━━ Textauszug
Wer in den kleinsten Dingen zuverlässig ist, der ist es auch in den großen.
Wer in den kleinsten Dingen zuverlässig ist, der ist es auch in den großen.
Evangelienkommentar von Kardinal Schönborn
zum 25. Sonntag im Jahreskreis, 19. September 2004,
(Lk 16,1-13)
Dienen müssen wir so oder so. Das ist die nüchterne Feststellung Jesu im heutigen Evangelium. „Ihr könnt nicht beiden dienen, Gott und dem Mammon.“ Wörtlich heißt es: Sklaven sein. Dem Mammon gegenüber Sklave sein – das ist sicher eine Gefahr. Der Reiche glaubt, das Geld mache ihn fei. In Wirklichkeit beherrscht es ihn.
Jesus spricht hier eine vielfach beobachtete Tatsache an. „Geld regiert die Welt.“ Was bringt das? Wie kann der Profit gesteigert werden? Wie werden die Börsenkurse in die Höhe gebracht? Das sind die Fragen, die die Welt beherrschen. Und es scheint sich daran auch nichts zu ändern, trotz aller frommen Beteuerungen.
Es fällt schwer zu glauben, dass es in der Weltpolitik zuerst um die großen Ideale gehe und nicht um die beinharten wirtschaftlichen Interessen. Und sieht man näher hin, dann kann man sich nicht des Eindrucks erwehren, dass die „Großen dieser Welt“ eher die unfreien Knechte dieser Interessen sind als deren freie Gestalter. Alle sind ständig von so genannten „Sachzwängen“ getrieben, die die wirtschaftlichen Kräfte ihnen auferlegen.
━━━━
Aufgabenstellung :: Gib aus dem Evangelienkommentar oben den Abschnitt wortgetreu wieder, der mit „Jesus spricht hier“ beginnt und bis einschließlich „Kräfte ihnen auferlegen.“ reicht.
━━ Unbearbeitete Zeilen
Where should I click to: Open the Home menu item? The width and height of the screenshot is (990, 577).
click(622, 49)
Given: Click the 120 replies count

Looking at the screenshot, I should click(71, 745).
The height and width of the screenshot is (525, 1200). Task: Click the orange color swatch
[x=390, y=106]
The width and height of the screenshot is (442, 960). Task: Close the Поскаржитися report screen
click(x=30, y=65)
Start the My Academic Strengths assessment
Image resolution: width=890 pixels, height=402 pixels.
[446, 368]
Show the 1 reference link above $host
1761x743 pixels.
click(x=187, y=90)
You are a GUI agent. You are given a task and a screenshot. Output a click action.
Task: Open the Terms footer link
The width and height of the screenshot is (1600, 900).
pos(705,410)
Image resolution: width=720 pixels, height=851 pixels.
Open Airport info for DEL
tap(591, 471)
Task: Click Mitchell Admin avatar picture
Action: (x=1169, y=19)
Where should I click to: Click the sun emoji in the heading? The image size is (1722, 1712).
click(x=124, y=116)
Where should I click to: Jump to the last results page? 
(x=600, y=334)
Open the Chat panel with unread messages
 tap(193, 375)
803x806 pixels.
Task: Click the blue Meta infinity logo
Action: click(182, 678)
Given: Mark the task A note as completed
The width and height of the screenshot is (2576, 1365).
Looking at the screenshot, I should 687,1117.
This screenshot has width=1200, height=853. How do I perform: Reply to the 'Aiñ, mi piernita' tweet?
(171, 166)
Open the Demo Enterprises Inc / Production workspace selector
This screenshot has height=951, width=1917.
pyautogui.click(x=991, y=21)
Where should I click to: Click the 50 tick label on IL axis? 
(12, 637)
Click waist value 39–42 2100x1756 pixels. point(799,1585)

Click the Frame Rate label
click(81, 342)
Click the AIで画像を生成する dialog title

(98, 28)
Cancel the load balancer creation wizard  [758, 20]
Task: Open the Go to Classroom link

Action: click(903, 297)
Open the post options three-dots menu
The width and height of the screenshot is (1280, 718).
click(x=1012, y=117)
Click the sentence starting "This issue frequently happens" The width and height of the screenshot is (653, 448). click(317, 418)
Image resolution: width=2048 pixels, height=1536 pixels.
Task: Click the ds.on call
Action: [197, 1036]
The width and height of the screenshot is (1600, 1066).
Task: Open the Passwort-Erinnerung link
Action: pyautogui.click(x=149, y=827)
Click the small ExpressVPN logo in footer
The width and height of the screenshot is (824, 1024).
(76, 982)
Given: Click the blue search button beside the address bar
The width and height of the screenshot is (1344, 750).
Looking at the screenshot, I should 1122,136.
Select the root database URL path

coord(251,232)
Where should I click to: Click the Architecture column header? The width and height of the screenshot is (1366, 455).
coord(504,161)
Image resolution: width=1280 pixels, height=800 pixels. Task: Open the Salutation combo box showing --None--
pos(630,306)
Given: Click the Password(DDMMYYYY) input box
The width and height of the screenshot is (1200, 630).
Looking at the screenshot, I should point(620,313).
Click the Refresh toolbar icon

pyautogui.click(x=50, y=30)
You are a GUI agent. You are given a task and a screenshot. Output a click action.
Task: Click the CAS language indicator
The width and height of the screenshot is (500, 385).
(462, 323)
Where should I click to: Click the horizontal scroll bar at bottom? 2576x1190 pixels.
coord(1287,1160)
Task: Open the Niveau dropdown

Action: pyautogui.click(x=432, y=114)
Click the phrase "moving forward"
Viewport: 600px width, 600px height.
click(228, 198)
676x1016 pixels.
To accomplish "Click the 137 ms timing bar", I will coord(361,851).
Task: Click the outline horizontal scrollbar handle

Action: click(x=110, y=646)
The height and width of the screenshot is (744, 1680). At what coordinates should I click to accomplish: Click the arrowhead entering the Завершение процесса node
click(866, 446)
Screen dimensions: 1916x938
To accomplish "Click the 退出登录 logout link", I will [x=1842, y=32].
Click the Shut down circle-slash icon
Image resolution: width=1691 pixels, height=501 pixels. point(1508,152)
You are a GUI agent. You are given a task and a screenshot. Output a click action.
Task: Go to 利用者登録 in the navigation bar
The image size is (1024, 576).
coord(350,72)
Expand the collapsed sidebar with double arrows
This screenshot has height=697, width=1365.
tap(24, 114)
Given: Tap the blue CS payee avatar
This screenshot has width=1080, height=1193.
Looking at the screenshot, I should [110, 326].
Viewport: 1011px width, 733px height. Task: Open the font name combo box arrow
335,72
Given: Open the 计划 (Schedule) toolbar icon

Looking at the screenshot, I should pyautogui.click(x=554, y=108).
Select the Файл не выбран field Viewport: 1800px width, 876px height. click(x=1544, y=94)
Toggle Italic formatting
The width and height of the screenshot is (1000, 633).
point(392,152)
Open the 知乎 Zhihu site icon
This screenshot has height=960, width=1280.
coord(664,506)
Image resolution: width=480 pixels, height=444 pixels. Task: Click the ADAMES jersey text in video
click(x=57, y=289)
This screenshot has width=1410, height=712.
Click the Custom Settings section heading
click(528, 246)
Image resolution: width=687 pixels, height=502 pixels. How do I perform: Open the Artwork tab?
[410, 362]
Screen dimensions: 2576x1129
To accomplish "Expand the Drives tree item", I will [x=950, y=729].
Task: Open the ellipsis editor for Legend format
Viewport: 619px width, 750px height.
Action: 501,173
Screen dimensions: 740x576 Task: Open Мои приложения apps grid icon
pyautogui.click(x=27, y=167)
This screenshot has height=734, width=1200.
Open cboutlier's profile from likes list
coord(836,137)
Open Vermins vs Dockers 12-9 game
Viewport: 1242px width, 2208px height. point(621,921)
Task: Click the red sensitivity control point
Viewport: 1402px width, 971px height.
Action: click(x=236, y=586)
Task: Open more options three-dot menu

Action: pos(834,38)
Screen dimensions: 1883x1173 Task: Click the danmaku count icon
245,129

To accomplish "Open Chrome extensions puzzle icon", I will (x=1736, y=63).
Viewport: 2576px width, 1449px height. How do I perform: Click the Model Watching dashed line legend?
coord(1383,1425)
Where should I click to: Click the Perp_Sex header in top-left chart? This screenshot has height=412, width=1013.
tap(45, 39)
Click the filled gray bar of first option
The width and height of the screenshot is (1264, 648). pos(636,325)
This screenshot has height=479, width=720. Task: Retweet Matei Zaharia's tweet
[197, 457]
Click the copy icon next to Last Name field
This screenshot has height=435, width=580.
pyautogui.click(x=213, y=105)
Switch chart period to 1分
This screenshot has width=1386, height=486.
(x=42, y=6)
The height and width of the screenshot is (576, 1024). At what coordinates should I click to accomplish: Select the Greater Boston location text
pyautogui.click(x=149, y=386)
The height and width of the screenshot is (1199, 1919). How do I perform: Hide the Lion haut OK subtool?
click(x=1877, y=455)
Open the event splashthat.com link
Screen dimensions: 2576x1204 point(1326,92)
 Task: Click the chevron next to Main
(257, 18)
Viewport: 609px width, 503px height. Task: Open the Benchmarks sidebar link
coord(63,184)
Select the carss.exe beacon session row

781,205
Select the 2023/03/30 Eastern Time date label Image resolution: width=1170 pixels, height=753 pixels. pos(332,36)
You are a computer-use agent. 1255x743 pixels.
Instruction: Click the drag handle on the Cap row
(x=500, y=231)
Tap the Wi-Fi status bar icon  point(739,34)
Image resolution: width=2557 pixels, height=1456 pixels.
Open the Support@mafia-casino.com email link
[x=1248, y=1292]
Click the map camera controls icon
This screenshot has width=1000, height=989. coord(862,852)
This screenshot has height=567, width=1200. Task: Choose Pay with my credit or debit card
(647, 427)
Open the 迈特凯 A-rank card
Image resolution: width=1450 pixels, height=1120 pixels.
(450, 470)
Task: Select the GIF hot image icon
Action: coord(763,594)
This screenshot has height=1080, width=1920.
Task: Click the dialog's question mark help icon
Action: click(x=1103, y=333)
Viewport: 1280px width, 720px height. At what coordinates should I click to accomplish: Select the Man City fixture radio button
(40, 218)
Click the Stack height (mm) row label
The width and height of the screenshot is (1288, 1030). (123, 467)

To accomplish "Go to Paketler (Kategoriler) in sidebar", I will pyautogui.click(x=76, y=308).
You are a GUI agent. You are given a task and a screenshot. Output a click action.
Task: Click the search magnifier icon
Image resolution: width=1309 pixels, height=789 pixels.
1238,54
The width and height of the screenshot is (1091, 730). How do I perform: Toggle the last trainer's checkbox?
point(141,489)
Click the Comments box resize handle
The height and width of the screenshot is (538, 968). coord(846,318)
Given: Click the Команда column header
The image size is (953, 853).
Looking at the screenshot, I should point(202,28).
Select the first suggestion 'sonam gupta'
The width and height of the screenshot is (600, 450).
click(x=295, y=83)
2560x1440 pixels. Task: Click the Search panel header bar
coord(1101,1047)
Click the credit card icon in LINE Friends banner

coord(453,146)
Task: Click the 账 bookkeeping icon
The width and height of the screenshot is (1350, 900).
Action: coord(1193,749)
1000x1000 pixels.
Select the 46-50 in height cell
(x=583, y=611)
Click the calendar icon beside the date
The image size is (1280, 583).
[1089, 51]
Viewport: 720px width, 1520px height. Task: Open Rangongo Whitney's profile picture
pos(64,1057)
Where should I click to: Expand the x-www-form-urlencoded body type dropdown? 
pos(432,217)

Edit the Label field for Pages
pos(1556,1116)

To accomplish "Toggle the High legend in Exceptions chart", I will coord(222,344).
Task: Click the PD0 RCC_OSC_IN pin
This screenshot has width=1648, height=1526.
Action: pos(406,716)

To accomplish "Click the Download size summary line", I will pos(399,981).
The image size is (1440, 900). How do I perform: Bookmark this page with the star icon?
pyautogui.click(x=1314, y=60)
━━━━
Richtige Antwort ::
Jesus spricht hier eine vielfach beobachtete Tatsache an. „Geld regiert die Welt.“ Was bringt das? Wie kann der Profit gesteigert werden? Wie werden die Börsenkurse in die Höhe gebracht? Das sind die Fragen, die die Welt beherrschen. Und es scheint sich daran auch nichts zu ändern, trotz aller frommen Beteuerungen.
Es fällt schwer zu glauben, dass es in der Weltpolitik zuerst um die großen Ideale gehe und nicht um die beinharten wirtschaftlichen Interessen. Und sieht man näher hin, dann kann man sich nicht des Eindrucks erwehren, dass die „Großen dieser Welt“ eher die unfreien Knechte dieser Interessen sind als deren freie Gestalter. Alle sind ständig von so genannten „Sachzwängen“ getrieben, die die wirtschaftlichen Kräfte ihnen auferlegen.